- WHAT IS ASKED -
1) Print the passage on decision-making and data word for word, starting at "Getting out of" and ending at "technology and data.".
2) Answer these questions from the passage on decision-making and data:
(a) What two things are needed to get out of the situation and start taking control?
(b) What augments the facts in key decision synthesis?
(c) What does the passage say is decreasing all the time?

- PAGE EXCERPT -
───

Getting out of the situation outlined in the last entry and starting to take control needs two things. Firstly, it needs consolidation of data, and we shall examine this requirement more closely in the very near future; and secondly, we need good tools to allow us to interpret this data. In fact, when we can deploy different classes of tool against the same consolidated set of detailed data, we can move quickly in the information stakes.
In order to build on this idea we need first to understand the nature of decision-making in terms of technology and data.
Decision-making can never be driven by data (or facts) alone. Human intuition, gut feeling and experience augment the facts in key decision synthesis.
If we review the business questions posed previously we will quickly realise that ‘decision support’, as we shall call it, is not as trivial as we might think. Some of the questions refer to the interpretation of things that have already happened. Some refer to things that might happen in the future, and some need information that invariably does not exist. Making this task even more daunting is the fact that the underlying data is often dispersed to the four winds and in a format that makes it impossible to bring together. On top of even this complexity, however, we must overlay the fact that the time allowed between the formulation of the business question and the deadline for the answer is decreasing all the time.

───

- DATA LINES -
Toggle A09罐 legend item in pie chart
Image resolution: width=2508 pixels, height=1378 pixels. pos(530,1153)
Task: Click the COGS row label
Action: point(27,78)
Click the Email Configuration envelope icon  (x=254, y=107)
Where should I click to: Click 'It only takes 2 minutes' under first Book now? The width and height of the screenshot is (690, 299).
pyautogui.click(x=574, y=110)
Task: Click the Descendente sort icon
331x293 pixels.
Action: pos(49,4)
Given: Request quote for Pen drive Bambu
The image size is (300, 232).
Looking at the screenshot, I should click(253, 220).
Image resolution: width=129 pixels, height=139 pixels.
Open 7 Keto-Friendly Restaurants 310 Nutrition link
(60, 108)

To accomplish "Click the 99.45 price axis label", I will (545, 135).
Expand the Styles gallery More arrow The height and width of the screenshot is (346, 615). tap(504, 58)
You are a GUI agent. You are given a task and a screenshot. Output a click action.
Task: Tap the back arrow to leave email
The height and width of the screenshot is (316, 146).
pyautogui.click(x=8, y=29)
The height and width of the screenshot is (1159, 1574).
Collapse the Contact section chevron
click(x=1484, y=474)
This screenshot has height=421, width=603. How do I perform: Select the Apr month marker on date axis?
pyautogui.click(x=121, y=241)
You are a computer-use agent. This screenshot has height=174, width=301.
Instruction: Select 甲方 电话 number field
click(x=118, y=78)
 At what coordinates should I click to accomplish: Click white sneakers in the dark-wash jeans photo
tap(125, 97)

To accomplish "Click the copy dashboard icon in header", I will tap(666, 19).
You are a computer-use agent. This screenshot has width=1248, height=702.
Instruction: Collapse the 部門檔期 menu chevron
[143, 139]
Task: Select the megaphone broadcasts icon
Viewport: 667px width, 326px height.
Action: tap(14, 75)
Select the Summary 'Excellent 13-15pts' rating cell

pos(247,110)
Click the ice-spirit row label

───

- SET OF ANSWERS -
1)
Getting out of the situation outlined in the last entry and starting to take control needs two things. Firstly, it needs consolidation of data, and we shall examine this requirement more closely in the very near future; and secondly, we need good tools to allow us to interpret this data. In fact, when we can deploy different classes of tool against the same consolidated set of detailed data, we can move quickly in the information stakes.
In order to build on this idea we need first to understand the nature of decision-making in terms of technology and data.

2)
(a) Consolidation of data, and good tools to interpret that data.
(b) Human intuition, gut feeling and experience.
(c) The time allowed between the formulation of the business question and the deadline for the answer.